Date
15 December 2019
Global accounting firms are being urged to step up efforts to factor in climate change risk in corporate audit reports. Photo: Reuters
Global accounting firms are being urged to step up efforts to factor in climate change risk in corporate audit reports. Photo: Reuters

Big 4 auditors face calls for tougher climate scrutiny: report

European investors managing assets worth more than 1 trillion pounds (US$1.28 trillion) are pressing top auditors to take urgent action on climate-related risks, warning that failure to do so could do more damage than the financial crisis, Reuters reports.

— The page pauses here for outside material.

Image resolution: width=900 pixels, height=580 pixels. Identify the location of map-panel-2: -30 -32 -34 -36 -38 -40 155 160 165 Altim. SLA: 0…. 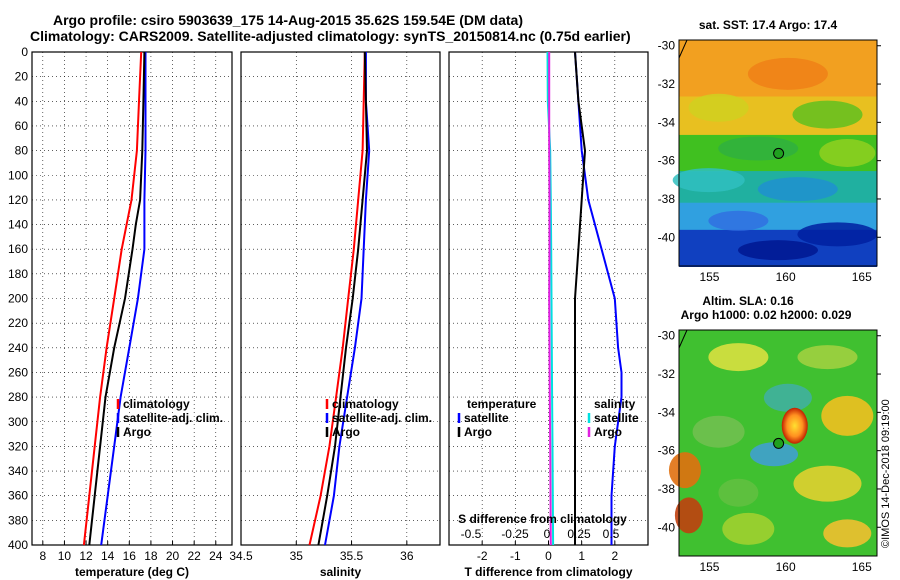
(770, 434).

In a letter sent in January to the so-called Big Four — EY, Deloitte, KPMG and PwC — the investors said they were concerned that climate change was being “ignored” in accounting and audits, the report said, revealing the contents of the letter for the first time.

“The overarching thing is that we don’t want another financial crisis, and this could be a lot worse,” Natasha Landell-Mills, head of stewardship at asset manager Sarasin & Partners, which is spearheading the campaign by 29 investors, was quoted as saying.

Auditors are not giving enough weight to a potentially rapid transition towards a low-carbon future as governments implement the 2015 Paris Agreement to curb climate change, they said.

The investors said they had decided to release the letter as they prepared to broaden their campaign by writing directly to the audit committees of leading oil and gas companies to demand they also take a more robust approach to climate risk.

They want auditors to challenge assumptions about long-term prices for oil and gas, which underpin shareholder returns.

“This time around, we need our auditors to be on the front foot and raise the alarm where executives fail to reflect foreseeable losses or liabilities,” Landell-Mills told Reuters.

The International Accounting Standards Board (IASB) said on Thursday that its IFRS standards do address issues related to climate change risk, even if they are not addressed explicitly.

“We would expect management to report on environmental and societal issues to the extent necessary for primary users of financial statements to form their own assessment of the company’s longer-term prospects and management’s stewardship of the business,” IASB board member Nick Anderson said.

EY said it is “committed to ensuring that the audit profession is able to continue to serve the evolving needs of investors, business, and the public interest”.

A spokesperson for Deloitte said it recognized that climate change poses a significant risk for clients and that it has given all its auditors training this year on how to factor it in.